• Selected passage:
Pub Date: March 1st, 1998
ISBN: 0-374-29957-9
Publisher: Farrar, Straus and Giroux

Lightly mixing personal and family experience with an idiosyncratic social history of Irish immigration, Mathieus first book draws on her travels to Ireland and her interviews with the Irish in rural Roscrea and environs and in New York City to survey the landscape of emigration in Ireland and in the US. The author arrived in the small town of Roscrea, County Tipperary, in central Ireland, the year after she finished college, hoping to ``discover who stays in these unreconciled parts of the world, and ultimately who leaves them.'' She was interested in the question for personal reasons, her grandmother Sarah Reilly having emigrated from Ireland in 1912; spending six years in New York City, she married and moved west, eventually returning to Ireland in her 70s. Examining photographs of her great-grandparents Richard and Mary Reilly, described as the two who have ``presided over my life like childhood crimes,'' the author attempts to imagine their lives, looking for an explanation of why their daughter Sarah became an exile. As Mathieu began to conclude, migration is a ``complicated business.'' In New York she found the Irish she tried to interview were often suspicious and uncooperative. Many returned to Ireland, though the New York Irish continued to find unity in one another. Her detailings of light and skies, the changing patterns of the rural Irish cloudscape, and a particular ``scotch-colored'' Greenwich Village dusk suggesting perhaps that human seasons mirror the weather, Mathieu's nonscientific study is content to make few hard conclusions. Mathieu's title, from a word for the Irish that has also been used for American immigrants heading west by rail, has a strangeness and mysteriousness that Mathieu finds appropriate for her subject, its twists and turns, the shadowy nature of the immigrant experience.

• What is expected: According to the book review, in what year did the author's grandmother Sarah Reilly emigrate from Ireland? You won't need the records.

• Records provided:
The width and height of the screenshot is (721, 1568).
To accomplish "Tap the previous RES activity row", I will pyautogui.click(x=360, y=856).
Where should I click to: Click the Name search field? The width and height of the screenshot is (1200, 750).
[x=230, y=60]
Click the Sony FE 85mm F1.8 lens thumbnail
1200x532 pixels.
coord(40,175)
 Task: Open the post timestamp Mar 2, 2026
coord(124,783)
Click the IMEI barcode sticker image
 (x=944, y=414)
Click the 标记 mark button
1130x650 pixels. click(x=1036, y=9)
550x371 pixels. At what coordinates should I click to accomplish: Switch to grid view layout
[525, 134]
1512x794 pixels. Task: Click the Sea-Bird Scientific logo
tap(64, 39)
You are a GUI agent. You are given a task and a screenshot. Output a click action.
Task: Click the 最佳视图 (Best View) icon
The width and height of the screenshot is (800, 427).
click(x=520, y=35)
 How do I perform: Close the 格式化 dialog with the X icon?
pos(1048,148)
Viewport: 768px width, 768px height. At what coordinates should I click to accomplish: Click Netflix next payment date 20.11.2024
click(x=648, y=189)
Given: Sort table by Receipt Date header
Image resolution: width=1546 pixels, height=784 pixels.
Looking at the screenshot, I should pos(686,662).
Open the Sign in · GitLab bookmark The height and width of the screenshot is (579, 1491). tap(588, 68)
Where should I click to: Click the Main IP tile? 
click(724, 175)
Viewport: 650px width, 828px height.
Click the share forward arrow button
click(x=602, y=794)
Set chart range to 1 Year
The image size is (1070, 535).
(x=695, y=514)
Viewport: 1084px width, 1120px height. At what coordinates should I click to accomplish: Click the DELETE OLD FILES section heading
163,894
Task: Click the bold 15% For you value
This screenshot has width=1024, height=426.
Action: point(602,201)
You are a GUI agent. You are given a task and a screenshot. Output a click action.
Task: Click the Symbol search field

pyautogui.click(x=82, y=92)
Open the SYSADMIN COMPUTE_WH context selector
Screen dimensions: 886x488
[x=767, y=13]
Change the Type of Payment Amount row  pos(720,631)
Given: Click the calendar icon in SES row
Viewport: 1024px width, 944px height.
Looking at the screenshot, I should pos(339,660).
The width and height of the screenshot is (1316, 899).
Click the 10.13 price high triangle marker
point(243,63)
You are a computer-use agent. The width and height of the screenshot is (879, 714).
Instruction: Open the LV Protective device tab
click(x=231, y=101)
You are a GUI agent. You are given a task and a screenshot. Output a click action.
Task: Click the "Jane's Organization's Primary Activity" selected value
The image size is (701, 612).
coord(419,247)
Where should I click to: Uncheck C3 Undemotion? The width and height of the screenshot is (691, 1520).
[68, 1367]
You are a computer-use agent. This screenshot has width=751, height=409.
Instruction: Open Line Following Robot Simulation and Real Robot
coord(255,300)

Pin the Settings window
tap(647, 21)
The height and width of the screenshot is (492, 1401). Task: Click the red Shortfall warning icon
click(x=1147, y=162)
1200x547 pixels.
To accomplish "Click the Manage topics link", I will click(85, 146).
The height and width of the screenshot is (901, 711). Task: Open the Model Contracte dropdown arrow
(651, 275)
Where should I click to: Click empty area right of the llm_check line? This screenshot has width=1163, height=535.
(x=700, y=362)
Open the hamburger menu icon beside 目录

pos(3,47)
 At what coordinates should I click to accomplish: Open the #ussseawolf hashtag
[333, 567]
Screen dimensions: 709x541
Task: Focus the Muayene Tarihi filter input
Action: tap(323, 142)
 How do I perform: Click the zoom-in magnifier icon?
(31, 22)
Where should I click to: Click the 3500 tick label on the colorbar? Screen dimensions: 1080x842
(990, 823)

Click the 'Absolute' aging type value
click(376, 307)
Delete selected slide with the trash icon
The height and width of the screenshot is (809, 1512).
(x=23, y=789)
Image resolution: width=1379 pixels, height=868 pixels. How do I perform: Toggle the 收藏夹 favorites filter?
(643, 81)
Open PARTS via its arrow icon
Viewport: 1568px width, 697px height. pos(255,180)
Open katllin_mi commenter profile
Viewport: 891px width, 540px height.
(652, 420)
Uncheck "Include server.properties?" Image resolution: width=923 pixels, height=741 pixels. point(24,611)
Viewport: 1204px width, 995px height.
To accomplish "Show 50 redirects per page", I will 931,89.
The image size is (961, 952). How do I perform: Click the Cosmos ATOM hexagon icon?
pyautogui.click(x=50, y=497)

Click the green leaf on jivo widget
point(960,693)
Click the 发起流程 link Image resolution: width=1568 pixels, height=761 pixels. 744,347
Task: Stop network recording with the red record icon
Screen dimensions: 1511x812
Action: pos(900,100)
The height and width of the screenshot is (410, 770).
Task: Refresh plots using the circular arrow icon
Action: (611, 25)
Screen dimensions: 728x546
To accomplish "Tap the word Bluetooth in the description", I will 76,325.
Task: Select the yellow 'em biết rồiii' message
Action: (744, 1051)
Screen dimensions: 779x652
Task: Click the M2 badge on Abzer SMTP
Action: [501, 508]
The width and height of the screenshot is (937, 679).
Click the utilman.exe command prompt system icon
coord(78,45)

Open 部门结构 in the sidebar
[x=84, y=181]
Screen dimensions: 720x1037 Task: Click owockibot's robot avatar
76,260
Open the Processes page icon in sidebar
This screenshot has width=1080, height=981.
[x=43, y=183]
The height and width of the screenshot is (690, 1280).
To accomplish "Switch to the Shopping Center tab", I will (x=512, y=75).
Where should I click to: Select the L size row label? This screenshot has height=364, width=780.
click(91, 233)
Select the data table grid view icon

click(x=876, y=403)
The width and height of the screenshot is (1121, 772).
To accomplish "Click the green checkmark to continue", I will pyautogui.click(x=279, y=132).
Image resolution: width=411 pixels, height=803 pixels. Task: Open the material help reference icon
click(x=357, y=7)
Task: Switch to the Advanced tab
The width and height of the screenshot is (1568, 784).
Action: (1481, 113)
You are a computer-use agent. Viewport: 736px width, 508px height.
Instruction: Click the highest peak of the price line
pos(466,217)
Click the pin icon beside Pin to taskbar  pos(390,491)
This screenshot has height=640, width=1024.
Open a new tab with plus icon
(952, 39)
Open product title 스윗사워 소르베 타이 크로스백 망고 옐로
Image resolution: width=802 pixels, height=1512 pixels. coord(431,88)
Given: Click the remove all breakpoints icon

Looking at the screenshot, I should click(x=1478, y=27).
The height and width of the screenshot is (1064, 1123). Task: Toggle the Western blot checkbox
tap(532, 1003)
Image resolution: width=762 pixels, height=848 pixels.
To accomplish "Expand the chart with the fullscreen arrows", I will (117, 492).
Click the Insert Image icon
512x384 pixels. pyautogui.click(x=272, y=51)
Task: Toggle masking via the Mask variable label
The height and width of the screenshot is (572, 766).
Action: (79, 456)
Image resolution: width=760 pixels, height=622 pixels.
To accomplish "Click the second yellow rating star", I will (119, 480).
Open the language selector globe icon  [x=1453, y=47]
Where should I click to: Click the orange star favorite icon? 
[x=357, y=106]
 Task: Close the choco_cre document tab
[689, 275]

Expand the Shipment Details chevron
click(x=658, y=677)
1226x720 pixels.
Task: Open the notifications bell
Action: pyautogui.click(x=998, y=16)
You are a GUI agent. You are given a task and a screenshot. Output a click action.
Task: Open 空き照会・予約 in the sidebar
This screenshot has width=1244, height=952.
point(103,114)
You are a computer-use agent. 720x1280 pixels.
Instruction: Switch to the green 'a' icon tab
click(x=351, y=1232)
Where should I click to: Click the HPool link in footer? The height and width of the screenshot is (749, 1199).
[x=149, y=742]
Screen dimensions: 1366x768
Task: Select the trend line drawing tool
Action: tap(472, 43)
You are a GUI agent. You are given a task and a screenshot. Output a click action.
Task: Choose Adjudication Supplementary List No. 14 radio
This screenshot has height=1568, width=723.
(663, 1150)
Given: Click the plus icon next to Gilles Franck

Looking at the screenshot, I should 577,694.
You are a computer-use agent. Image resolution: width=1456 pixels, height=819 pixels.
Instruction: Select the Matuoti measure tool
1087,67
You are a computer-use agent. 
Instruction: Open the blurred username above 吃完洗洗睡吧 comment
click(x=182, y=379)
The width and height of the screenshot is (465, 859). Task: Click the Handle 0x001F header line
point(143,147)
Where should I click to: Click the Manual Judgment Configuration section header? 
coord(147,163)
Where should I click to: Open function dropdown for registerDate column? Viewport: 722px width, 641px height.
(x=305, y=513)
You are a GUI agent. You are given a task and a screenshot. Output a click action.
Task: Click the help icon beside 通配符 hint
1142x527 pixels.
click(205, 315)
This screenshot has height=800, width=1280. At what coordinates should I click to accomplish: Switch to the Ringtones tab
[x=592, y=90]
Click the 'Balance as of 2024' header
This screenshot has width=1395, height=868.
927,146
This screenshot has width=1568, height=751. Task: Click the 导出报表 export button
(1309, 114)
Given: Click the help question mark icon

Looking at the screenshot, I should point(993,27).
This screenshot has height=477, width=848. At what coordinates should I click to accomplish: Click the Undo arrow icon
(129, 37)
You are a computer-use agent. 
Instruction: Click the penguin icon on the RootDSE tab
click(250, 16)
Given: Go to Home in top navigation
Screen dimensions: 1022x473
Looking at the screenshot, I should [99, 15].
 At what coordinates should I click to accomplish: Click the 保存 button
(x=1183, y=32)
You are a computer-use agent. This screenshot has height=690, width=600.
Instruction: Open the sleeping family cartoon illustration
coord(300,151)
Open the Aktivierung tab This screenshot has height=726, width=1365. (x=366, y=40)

• Answer to this task: 1912